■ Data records
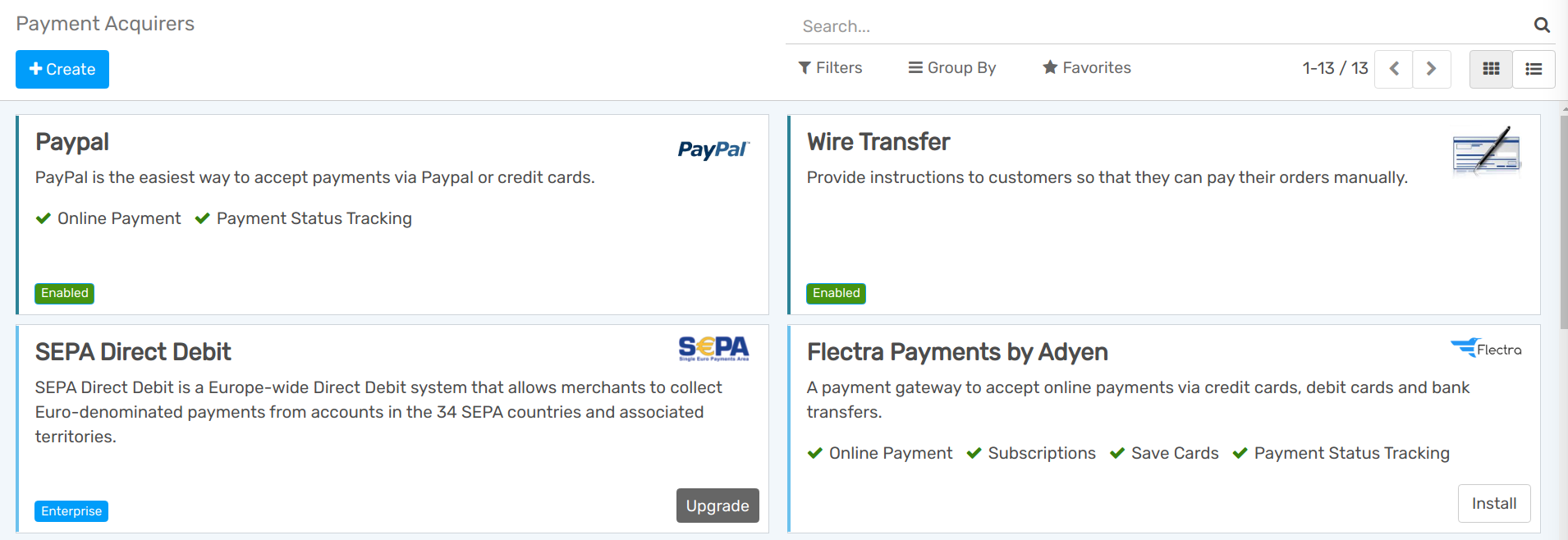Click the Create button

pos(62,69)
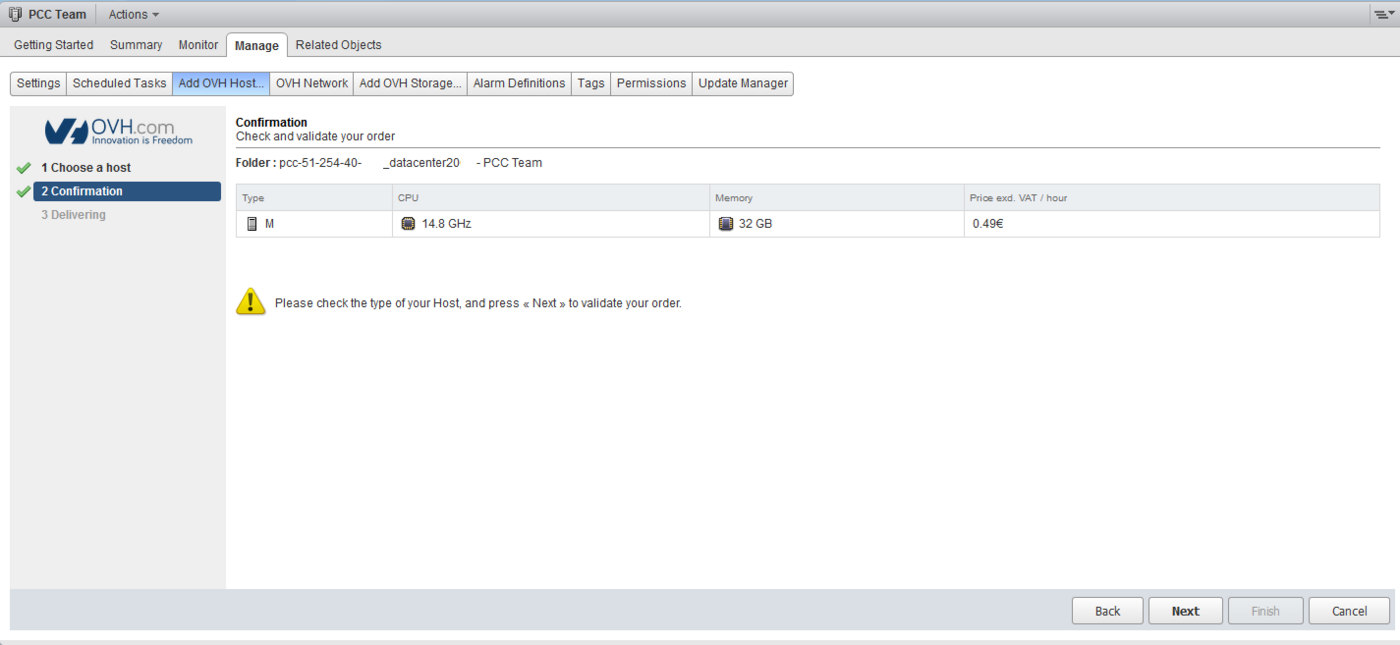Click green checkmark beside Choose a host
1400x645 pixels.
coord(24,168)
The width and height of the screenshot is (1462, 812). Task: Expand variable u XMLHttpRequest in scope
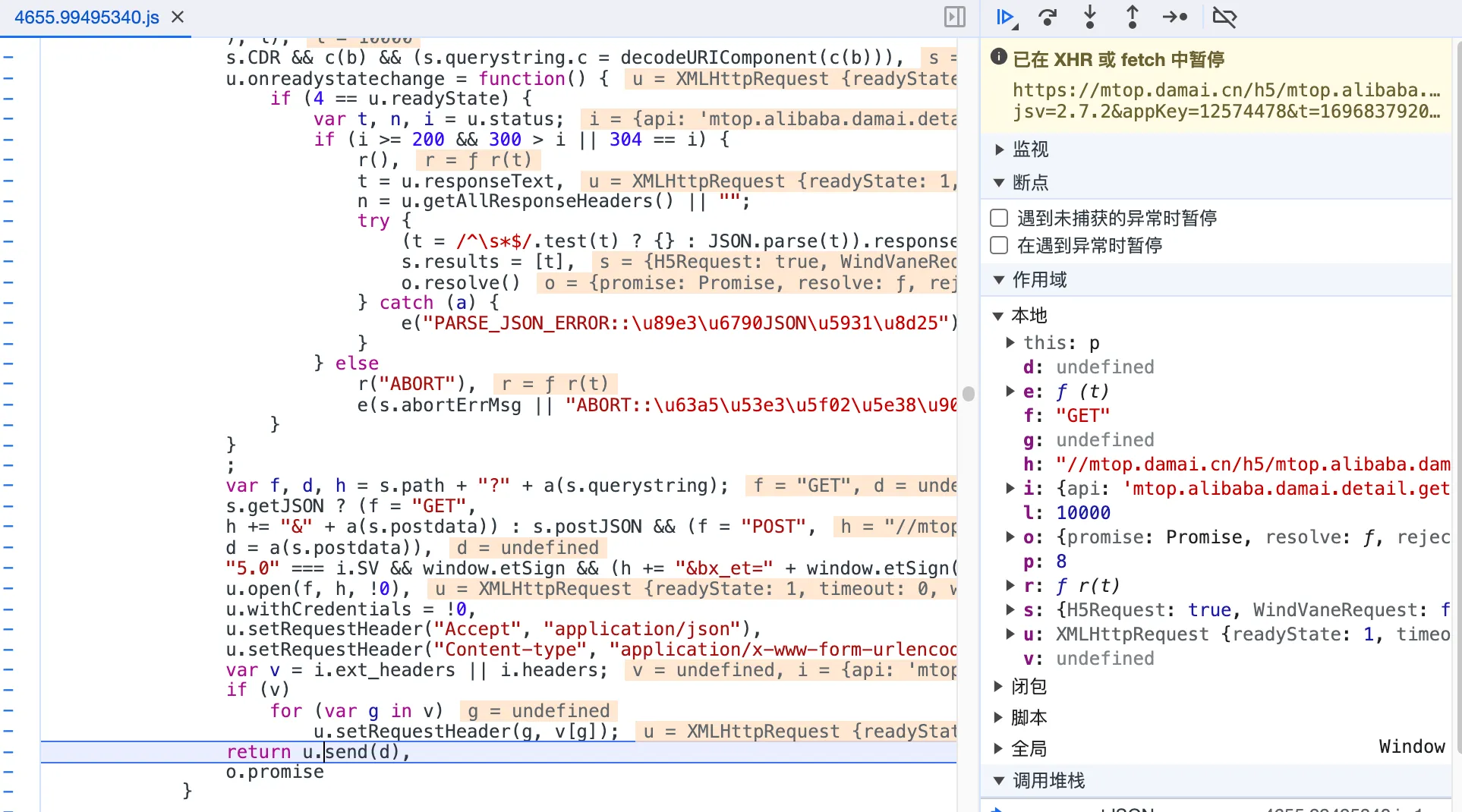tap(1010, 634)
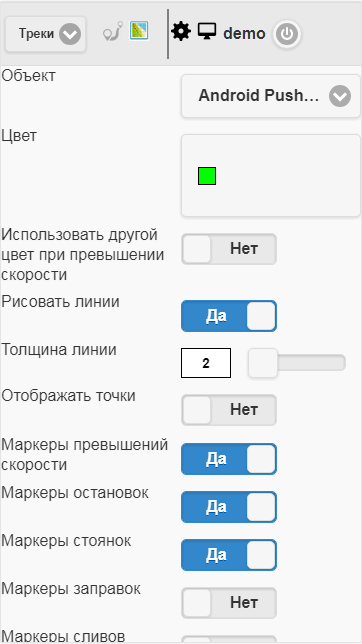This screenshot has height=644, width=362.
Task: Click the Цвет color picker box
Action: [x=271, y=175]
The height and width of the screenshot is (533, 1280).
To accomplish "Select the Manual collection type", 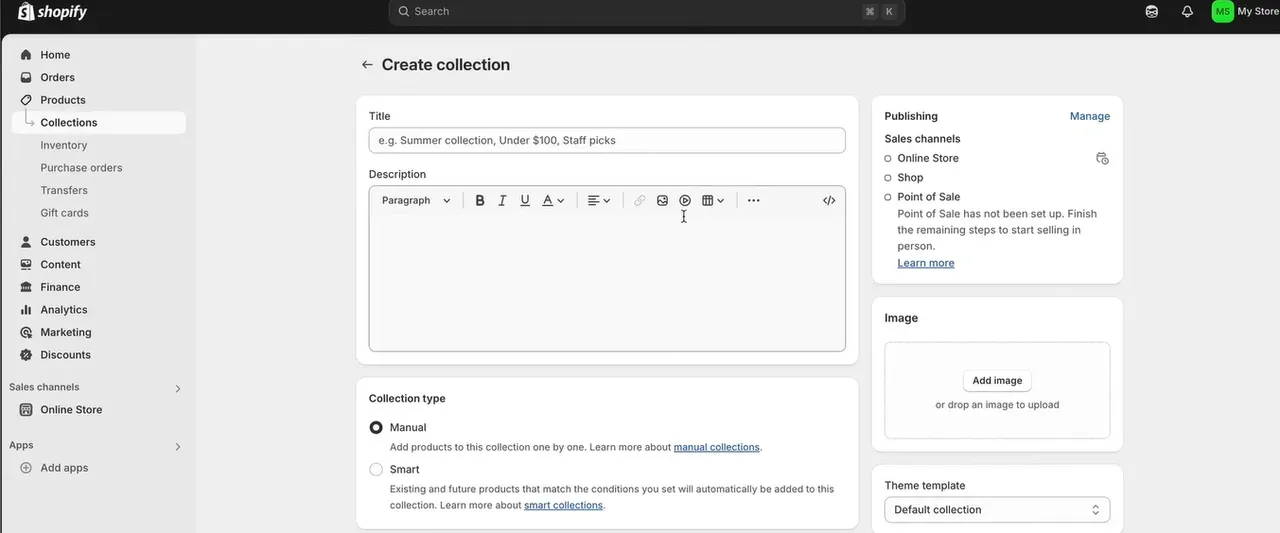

■ YOUR INSTRUCTIONS
Please copy, exactly as written, the lines from the one that contains "The width and" through the end of the records, both ends included. Do not include the pictures.

■ WRITTEN ANSWER
The width and height of the screenshot is (1462, 812). Task: Expand variable u XMLHttpRequest in scope
tap(1010, 634)
This screenshot has height=644, width=362.
Task: Click the Цвет color picker box
Action: [x=271, y=175]
The height and width of the screenshot is (533, 1280).
To accomplish "Select the Manual collection type", 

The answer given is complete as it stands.